Nothing but the lines from the one holding "867x488 pixels. How" to the final line of the listing below, both included, should be repeated, and each must match exactly. Omit pictures.
───── DATA EXTRACTS
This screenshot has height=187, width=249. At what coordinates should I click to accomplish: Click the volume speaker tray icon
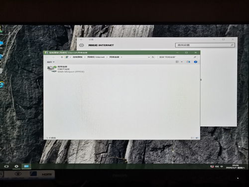[217, 167]
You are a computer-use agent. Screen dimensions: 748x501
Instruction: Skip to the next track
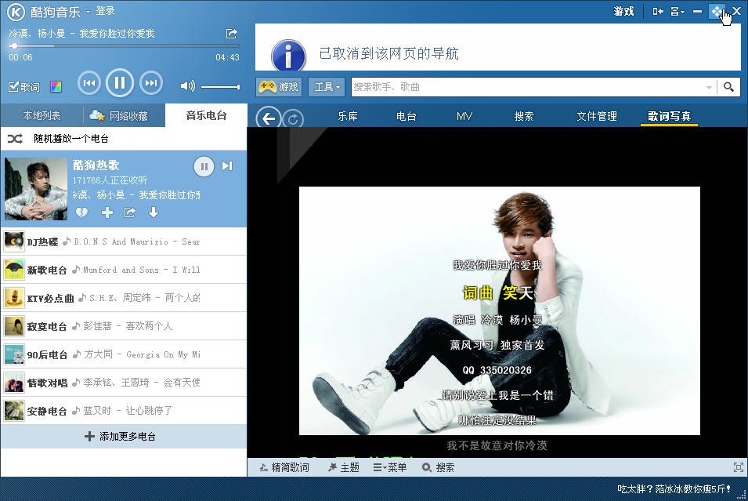pyautogui.click(x=150, y=82)
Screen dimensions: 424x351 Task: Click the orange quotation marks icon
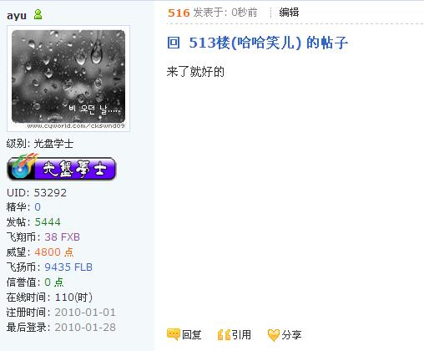click(x=224, y=335)
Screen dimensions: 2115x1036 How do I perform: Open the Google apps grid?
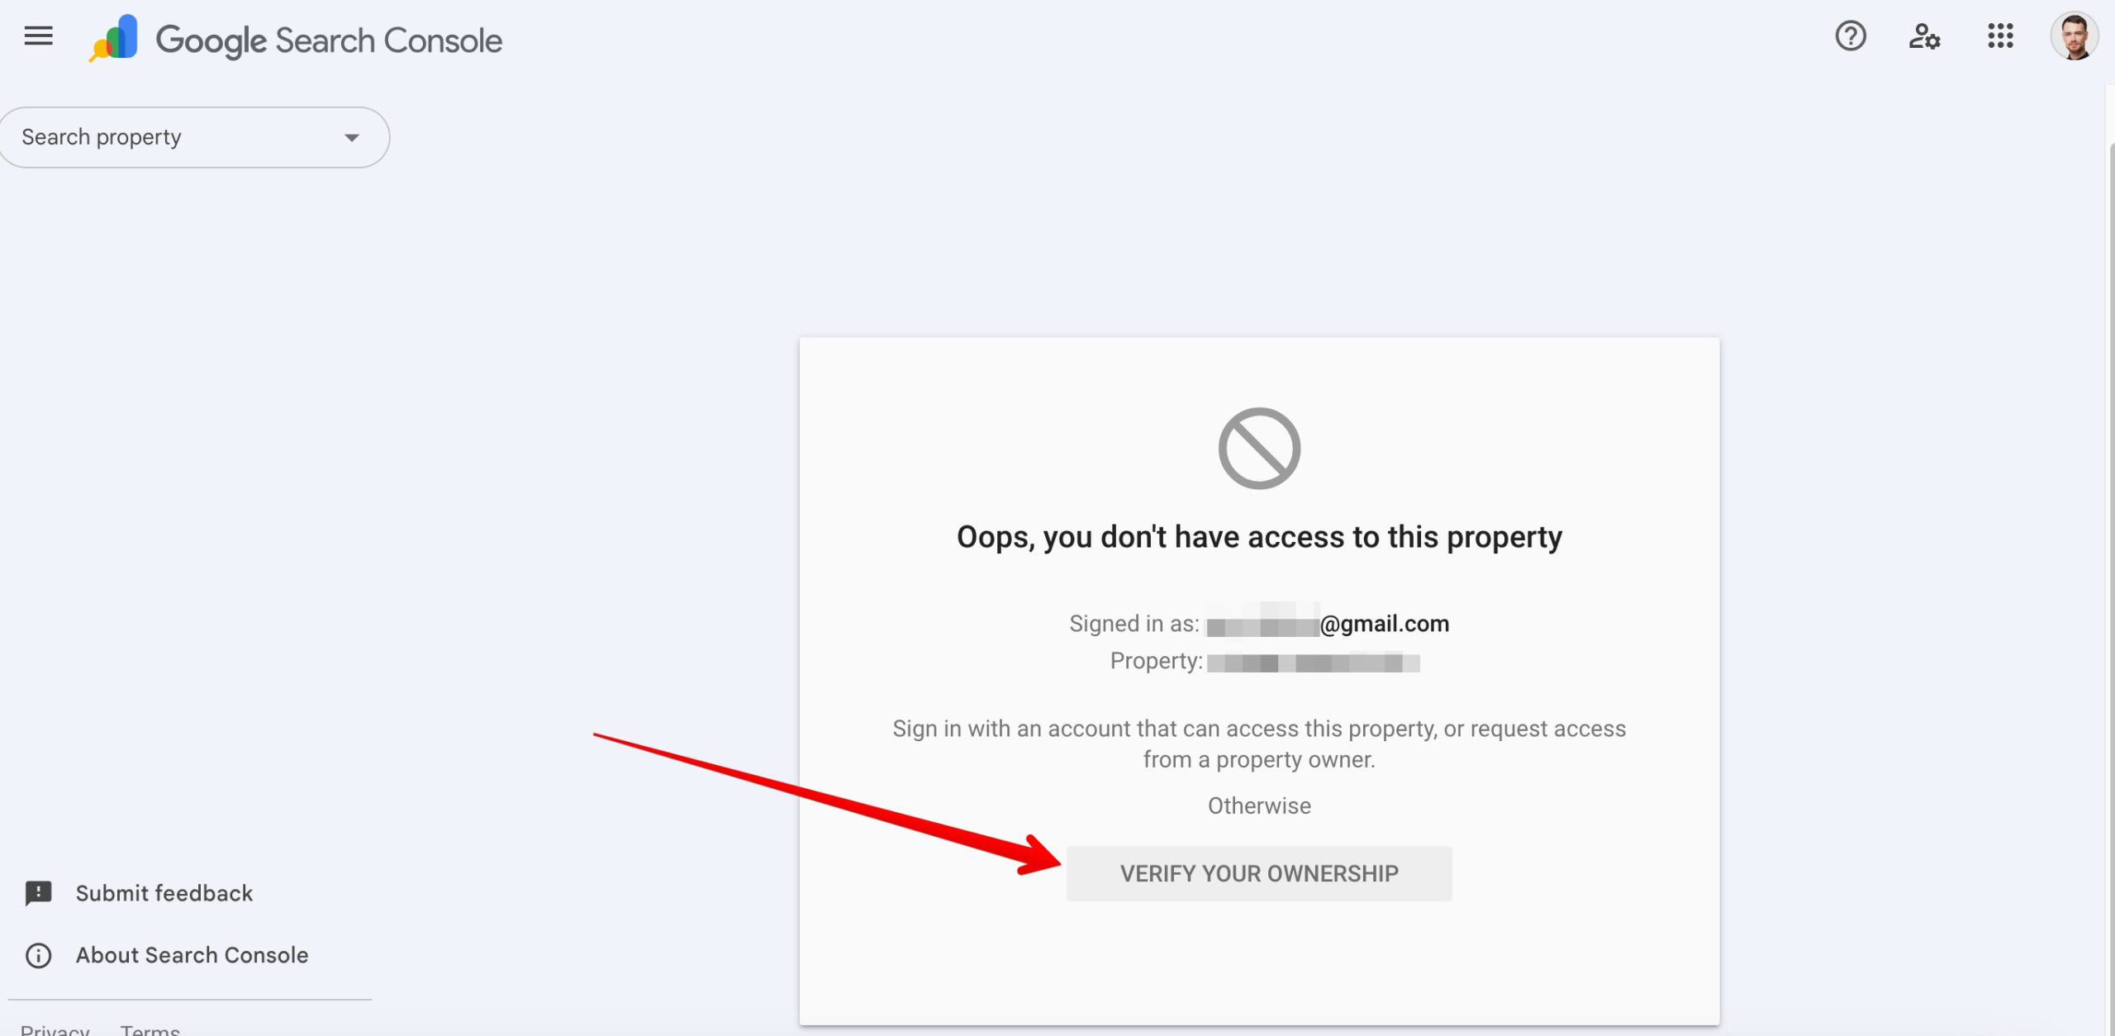[2000, 36]
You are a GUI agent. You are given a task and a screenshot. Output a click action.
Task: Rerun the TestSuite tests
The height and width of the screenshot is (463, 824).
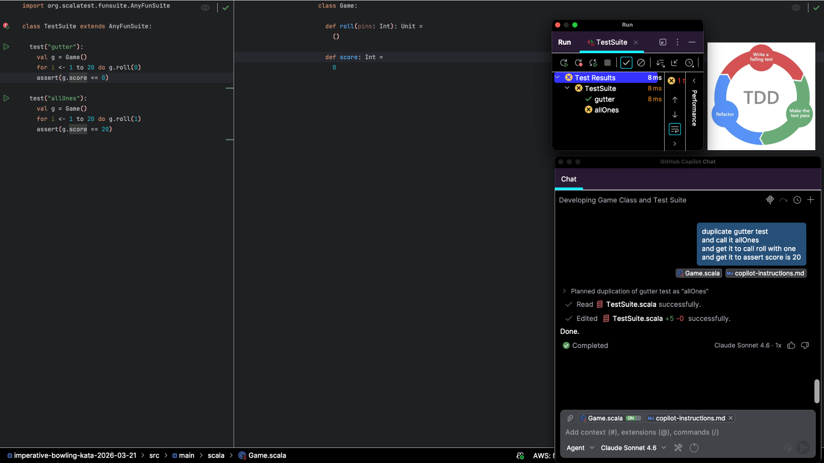tap(564, 63)
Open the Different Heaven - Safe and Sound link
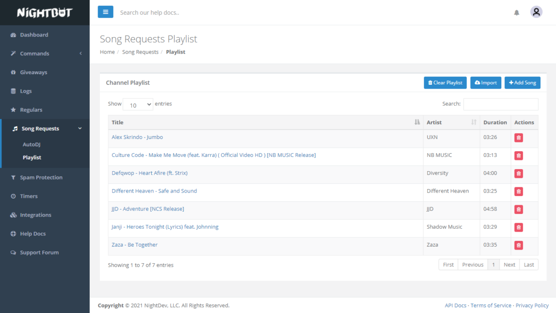Image resolution: width=556 pixels, height=313 pixels. [154, 191]

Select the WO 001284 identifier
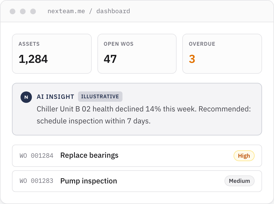36,156
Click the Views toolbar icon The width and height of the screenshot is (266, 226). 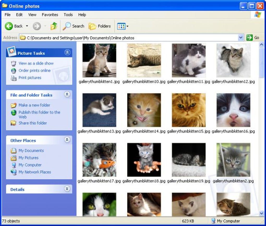[x=121, y=26]
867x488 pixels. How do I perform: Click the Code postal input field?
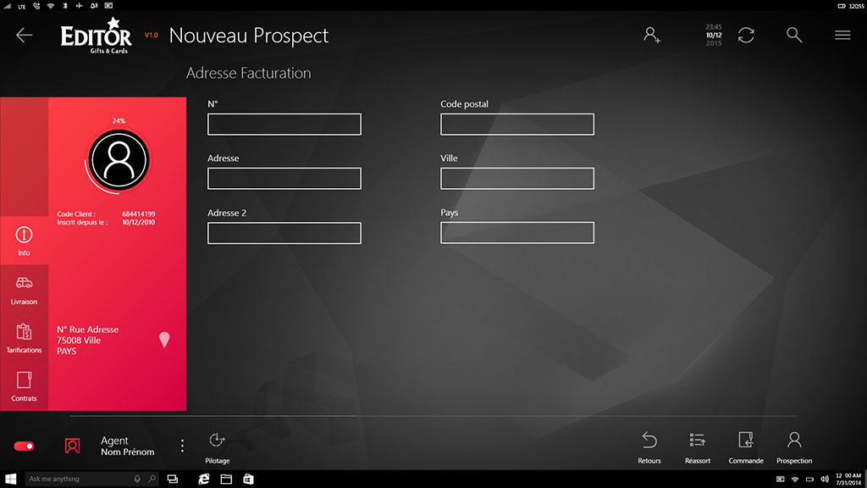tap(516, 125)

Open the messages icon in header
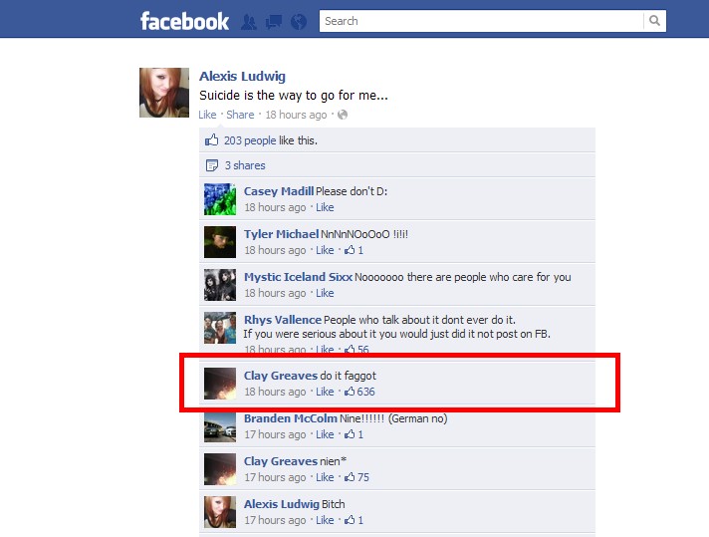(x=273, y=22)
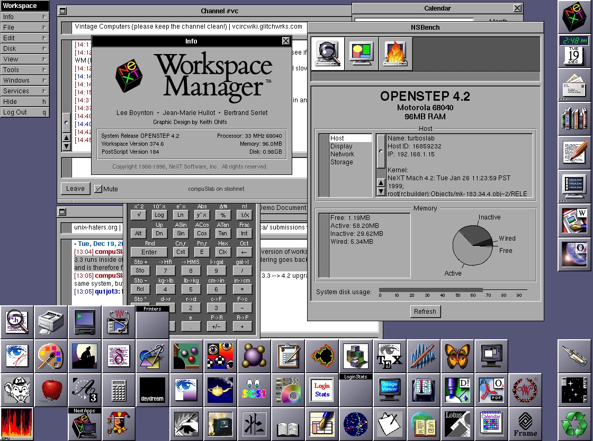Click the Recycler icon in the dock
This screenshot has width=593, height=441.
click(575, 424)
──────────
EXERCISE RESPONSE »
867x488 pixels. How do I perform: Click the Code postal input field?
tap(516, 125)

Open the messages icon in header
(x=273, y=22)
Click the Recycler icon in the dock
This screenshot has width=593, height=441.
click(575, 424)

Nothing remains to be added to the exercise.